Y no quería pasar por algo así. Su vida había sido muy afortunada, más desde que Charlus y ella formaran una familia. Los Black, pensó Dorea, no eran tan maravillosos como los veían varios sangre limpia, bastaba ver lo que habían hecho sus padres (sobre todo su madre) con el bueno de Marius…

Pensar en el pasado de su hermano la deprimía, así que Dorea apartó el pensamiento enseguida. ¿No era él muy feliz ahora? Eso era lo que contaba.

Aquel era el momento de Darius, algo por lo que se había esforzado hasta la extenuación, aunque nadie lo creyera al verlo. A veces, Dorea no acababa de comprender a quién había salido su hijo, que si bien se parecía físicamente tanto a ella como a Charlus, tenía una curiosa forma de ser, alegre y desenfadada la mayor parte del tiempo, que solo era calmada cuando Darius concentraba su espléndida mente en algo que consideraba de suma importancia.

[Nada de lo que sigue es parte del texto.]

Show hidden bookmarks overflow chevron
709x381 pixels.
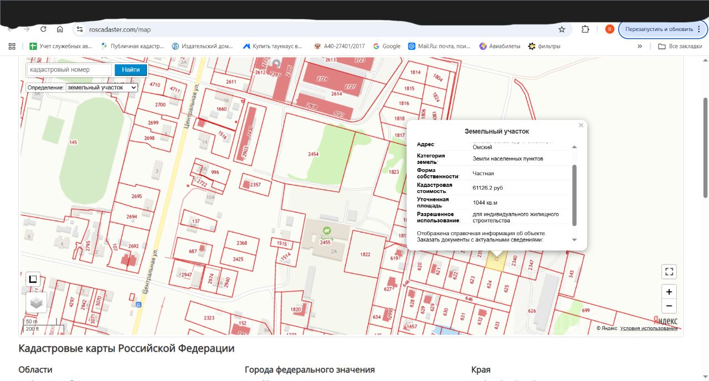640,46
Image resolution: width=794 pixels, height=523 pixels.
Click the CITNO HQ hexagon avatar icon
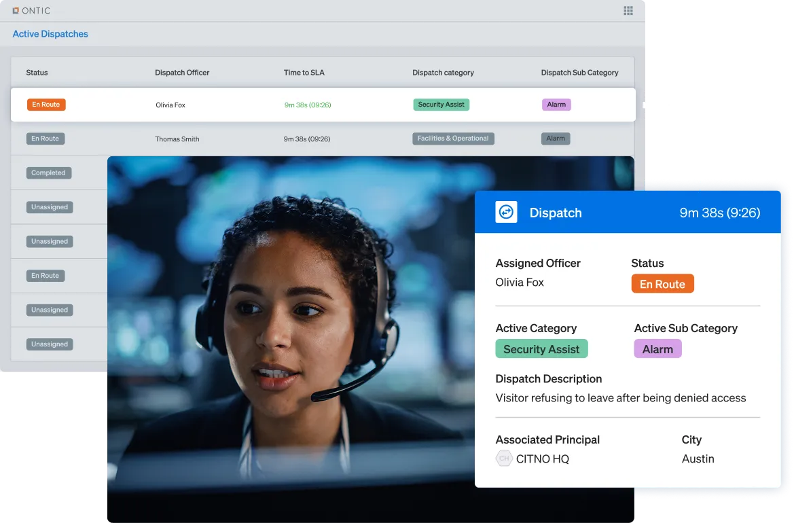pyautogui.click(x=504, y=458)
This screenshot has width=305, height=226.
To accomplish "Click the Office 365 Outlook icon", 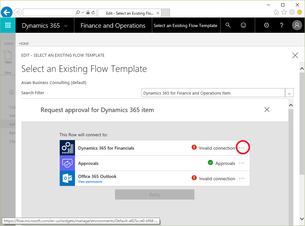I will tap(67, 179).
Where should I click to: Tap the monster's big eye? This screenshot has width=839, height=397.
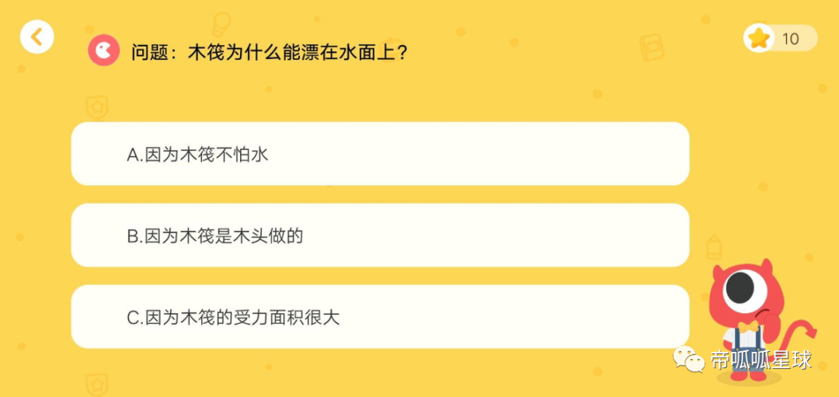[745, 290]
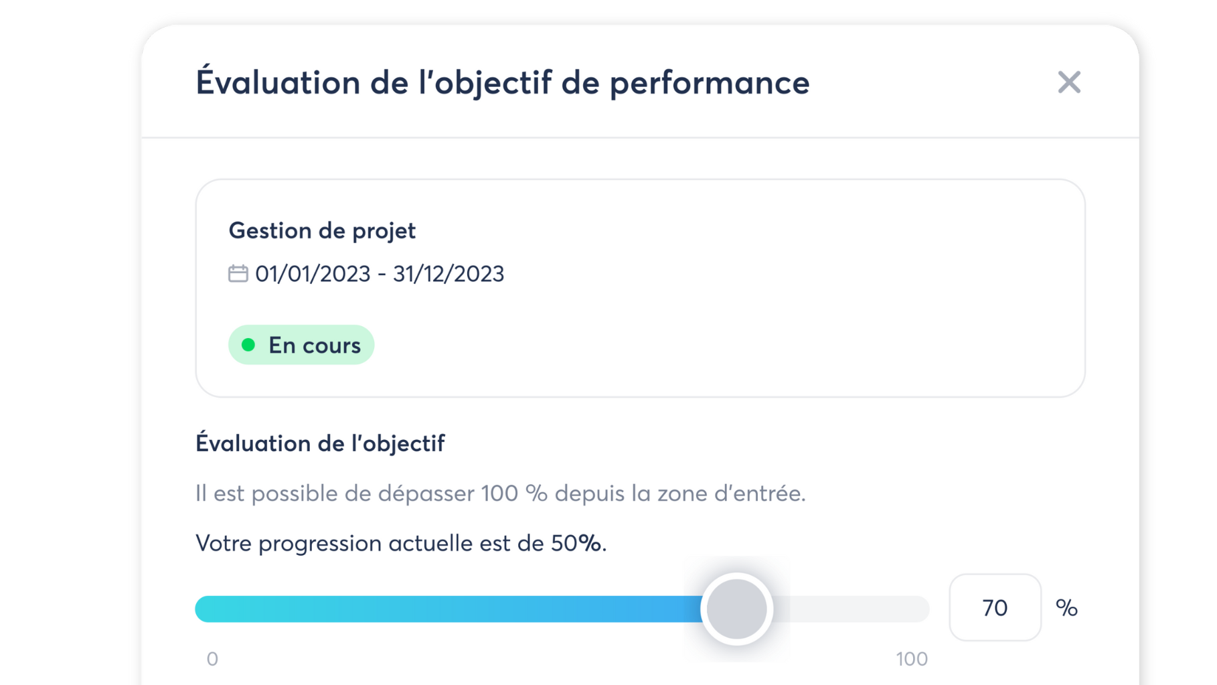Click the dialog title Évaluation de l'objectif de performance
1217x685 pixels.
coord(503,82)
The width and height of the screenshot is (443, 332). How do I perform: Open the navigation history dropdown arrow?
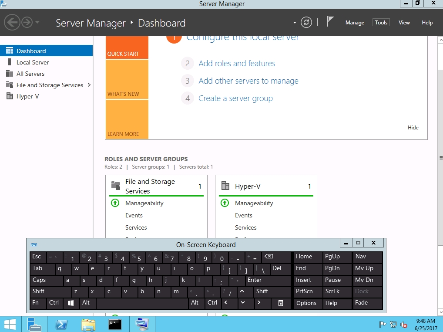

Estaba muy, muy orgullosa de él.

Y aunque hubiera sabido lo que el destino deparaba, no habría dejado de estarlo.

—&—

Saludo de nueva cuenta desde este fic, que espero estén disfrutando.

Se va presentando a los Potter de Mould–on–the–World (porque sí, habrá más Potter en escena, muy pronto), que son Dorea, su marido y su hijo. Charlus no ha salido aún, pero ya vendrá.

Lo importante aquí era mostrar una parte de lo que Dorea siente respecto a su vida y su familia. Adora a su hijo, aunque el muchacho a veces la desconcierte. Ella está preocupada por las noticias que se han dado últimamente en el mundo de los magos, las cuales creo que ya saben cuáles son. Que Darius vaya a ser auror es una de las bases del futuro del fic, créanme.

Se ha mencionado a un Marius y creo que quienes tengan presente el árbol genealógico de la familia Black, saben quién fue.

Cuídense mucho y nos leemos a la próxima.